In the records below, find the line holding "Carla Paola Reyes (60, 25)" and the line holding "https://fondeadora.mx/projects/saltoalreverso (317, 733)". Set down both, with every line between them, exactly.

GIVEN RECORDS -
• • • •
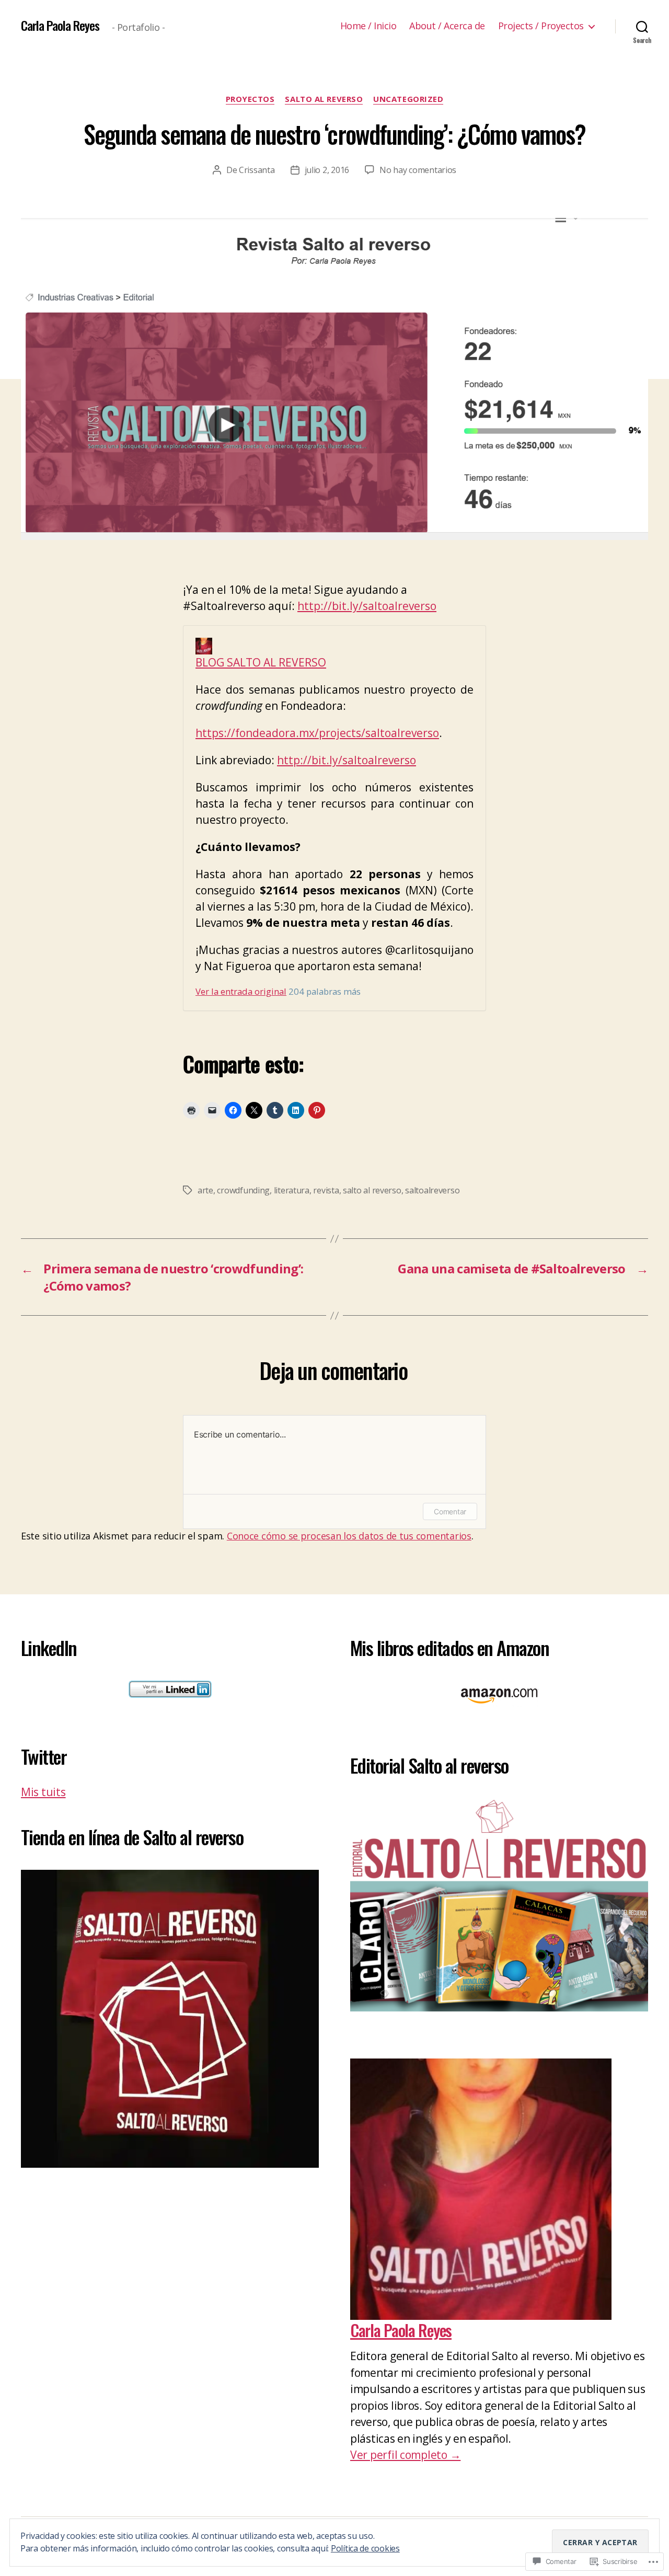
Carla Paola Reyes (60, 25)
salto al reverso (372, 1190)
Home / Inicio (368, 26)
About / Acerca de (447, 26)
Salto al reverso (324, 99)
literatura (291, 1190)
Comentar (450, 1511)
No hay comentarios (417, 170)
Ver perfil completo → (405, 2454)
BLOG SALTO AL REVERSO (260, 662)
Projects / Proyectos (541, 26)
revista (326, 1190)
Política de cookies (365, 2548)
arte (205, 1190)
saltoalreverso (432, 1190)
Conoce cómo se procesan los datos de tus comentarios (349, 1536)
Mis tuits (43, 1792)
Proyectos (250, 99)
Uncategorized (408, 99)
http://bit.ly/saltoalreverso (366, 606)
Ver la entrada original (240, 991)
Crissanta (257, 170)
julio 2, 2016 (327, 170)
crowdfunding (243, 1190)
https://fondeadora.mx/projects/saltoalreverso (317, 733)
• • • •
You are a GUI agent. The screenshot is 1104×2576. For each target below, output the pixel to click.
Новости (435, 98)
• • • •
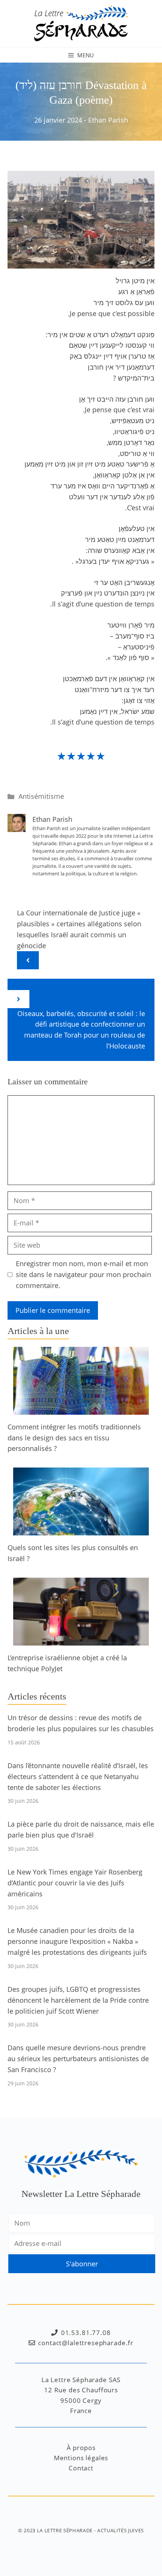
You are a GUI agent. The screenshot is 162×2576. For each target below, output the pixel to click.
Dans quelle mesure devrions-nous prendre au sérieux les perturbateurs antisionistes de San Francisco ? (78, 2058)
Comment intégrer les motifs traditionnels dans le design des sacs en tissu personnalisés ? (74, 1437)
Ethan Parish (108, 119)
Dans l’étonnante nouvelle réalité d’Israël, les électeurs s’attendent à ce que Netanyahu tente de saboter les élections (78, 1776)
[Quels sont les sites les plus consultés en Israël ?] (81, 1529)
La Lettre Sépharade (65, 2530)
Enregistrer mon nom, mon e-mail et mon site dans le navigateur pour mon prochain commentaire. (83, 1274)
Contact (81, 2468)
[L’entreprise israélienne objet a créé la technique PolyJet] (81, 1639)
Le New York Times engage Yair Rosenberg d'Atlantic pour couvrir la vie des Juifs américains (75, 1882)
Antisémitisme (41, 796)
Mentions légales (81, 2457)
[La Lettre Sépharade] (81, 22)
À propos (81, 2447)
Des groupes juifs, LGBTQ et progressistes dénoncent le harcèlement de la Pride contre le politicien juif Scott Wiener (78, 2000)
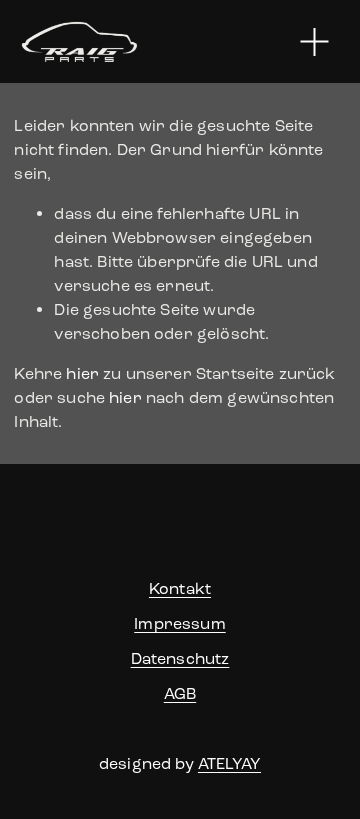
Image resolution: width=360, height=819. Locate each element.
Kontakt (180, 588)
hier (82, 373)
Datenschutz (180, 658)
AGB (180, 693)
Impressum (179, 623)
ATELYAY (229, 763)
• • • •
RESULT FOR THIS EXERCISE -
Carla Paola Reyes (60, 25)
salto al reverso (372, 1190)
Home / Inicio (368, 26)
About / Acerca de (447, 26)
Salto al reverso (324, 99)
literatura (291, 1190)
Comentar (450, 1511)
No hay comentarios (417, 170)
Ver perfil completo → (405, 2454)
BLOG SALTO AL REVERSO (260, 662)
Projects / Proyectos (541, 26)
revista (326, 1190)
Política de cookies (365, 2548)
arte (205, 1190)
saltoalreverso (432, 1190)
Conoce cómo se procesan los datos de tus comentarios (349, 1536)
Mis tuits (43, 1792)
Proyectos (250, 99)
Uncategorized (408, 99)
http://bit.ly/saltoalreverso (366, 606)
Ver la entrada original (240, 991)
Crissanta (257, 170)
julio 2, 2016 (327, 170)
crowdfunding (243, 1190)
https://fondeadora.mx/projects/saltoalreverso (317, 733)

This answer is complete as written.